Way Funky Company Pty Ltd
- Type: Private
- Industry: Apparel industry
- Founded: 2002
- Founder: Duncan McLean
- Headquarters: Australia
- Area served: Worldwide
- Products: Swimwear; Sportswear;
- Website: www.wayfunky.com

= Way Funky =

Swimwear company in Victoria, Australian

Way Funky Company Pty Ltd (or Way Funky) is an Australian swimwear apparel manufacturing company based in Victoria, Australia. It was founded in 2002 by Duncan McLean, and specializes in colorful chlorine resistant sports swimwear. The company also produces competitive swimwear approved by FINA.

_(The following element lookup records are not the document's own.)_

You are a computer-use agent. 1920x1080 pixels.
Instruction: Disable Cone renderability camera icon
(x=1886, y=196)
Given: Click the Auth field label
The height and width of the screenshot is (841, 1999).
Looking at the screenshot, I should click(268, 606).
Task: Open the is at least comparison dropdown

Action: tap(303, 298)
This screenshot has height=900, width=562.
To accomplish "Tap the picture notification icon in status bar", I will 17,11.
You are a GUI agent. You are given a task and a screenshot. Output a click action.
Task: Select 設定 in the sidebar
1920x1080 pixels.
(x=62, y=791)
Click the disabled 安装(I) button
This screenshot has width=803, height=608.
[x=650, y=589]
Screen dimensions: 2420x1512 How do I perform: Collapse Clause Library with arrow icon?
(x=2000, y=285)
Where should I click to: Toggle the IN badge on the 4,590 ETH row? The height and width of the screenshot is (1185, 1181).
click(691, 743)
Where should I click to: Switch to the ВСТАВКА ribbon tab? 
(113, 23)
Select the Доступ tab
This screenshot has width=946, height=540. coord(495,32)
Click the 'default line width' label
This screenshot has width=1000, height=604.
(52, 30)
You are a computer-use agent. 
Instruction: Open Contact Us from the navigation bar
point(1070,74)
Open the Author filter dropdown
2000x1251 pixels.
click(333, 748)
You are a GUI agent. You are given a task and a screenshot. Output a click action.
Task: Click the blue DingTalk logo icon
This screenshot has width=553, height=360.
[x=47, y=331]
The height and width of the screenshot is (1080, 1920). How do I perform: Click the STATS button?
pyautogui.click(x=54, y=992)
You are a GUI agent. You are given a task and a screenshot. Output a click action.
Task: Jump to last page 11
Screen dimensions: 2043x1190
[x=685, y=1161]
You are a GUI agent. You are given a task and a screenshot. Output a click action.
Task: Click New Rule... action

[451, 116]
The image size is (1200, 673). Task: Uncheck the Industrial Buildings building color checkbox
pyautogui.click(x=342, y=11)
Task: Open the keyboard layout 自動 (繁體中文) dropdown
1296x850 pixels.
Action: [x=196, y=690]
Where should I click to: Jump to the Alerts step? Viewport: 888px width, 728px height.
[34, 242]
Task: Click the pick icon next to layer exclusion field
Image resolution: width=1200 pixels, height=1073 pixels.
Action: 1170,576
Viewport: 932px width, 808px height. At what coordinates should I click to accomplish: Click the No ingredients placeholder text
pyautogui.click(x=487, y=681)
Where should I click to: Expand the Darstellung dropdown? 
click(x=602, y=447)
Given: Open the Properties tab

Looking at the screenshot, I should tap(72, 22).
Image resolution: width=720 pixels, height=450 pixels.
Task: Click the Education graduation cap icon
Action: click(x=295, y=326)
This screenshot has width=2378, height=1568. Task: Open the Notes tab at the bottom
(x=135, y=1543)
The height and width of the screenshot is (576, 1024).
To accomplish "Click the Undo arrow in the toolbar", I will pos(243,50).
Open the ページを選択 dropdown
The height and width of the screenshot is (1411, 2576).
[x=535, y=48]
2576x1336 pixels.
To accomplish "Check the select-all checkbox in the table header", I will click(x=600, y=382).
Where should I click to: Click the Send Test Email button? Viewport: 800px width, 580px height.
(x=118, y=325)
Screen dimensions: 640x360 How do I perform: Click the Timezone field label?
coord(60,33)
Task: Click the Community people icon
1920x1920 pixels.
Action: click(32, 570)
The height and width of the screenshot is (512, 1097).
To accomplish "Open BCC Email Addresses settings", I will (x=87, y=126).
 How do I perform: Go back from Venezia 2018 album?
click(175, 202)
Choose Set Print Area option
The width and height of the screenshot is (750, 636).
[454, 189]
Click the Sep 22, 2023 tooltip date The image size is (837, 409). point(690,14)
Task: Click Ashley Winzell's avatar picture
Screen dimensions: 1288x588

Way Funky manages three distinct brands of swimwear: Funkita for ladies, girls and toddlers; Funky Trunks for men, boys and toddlers; and Kiargo, a separate fashion line for women.

== History ==
Funky Trunks was launched in 2002, Funkita in 2004 and Kiargo in 2006.

== In the media ==
Way Funky signed a deal with Australian male model Craig Barnett in 2007 and was one of the first major brands to sign a major deal in March 2010 with an openly gay athlete, namely the Australian Olympic gold medalist diver Matthew Mitcham. Mitcham was announced as the new face of Funky Trunks. He will appear globally on advertising campaigns across Australia, Europe and the United States as the brand rapidly expands into international markets. He is also spokesman and "swimwear ambassador" for the brand.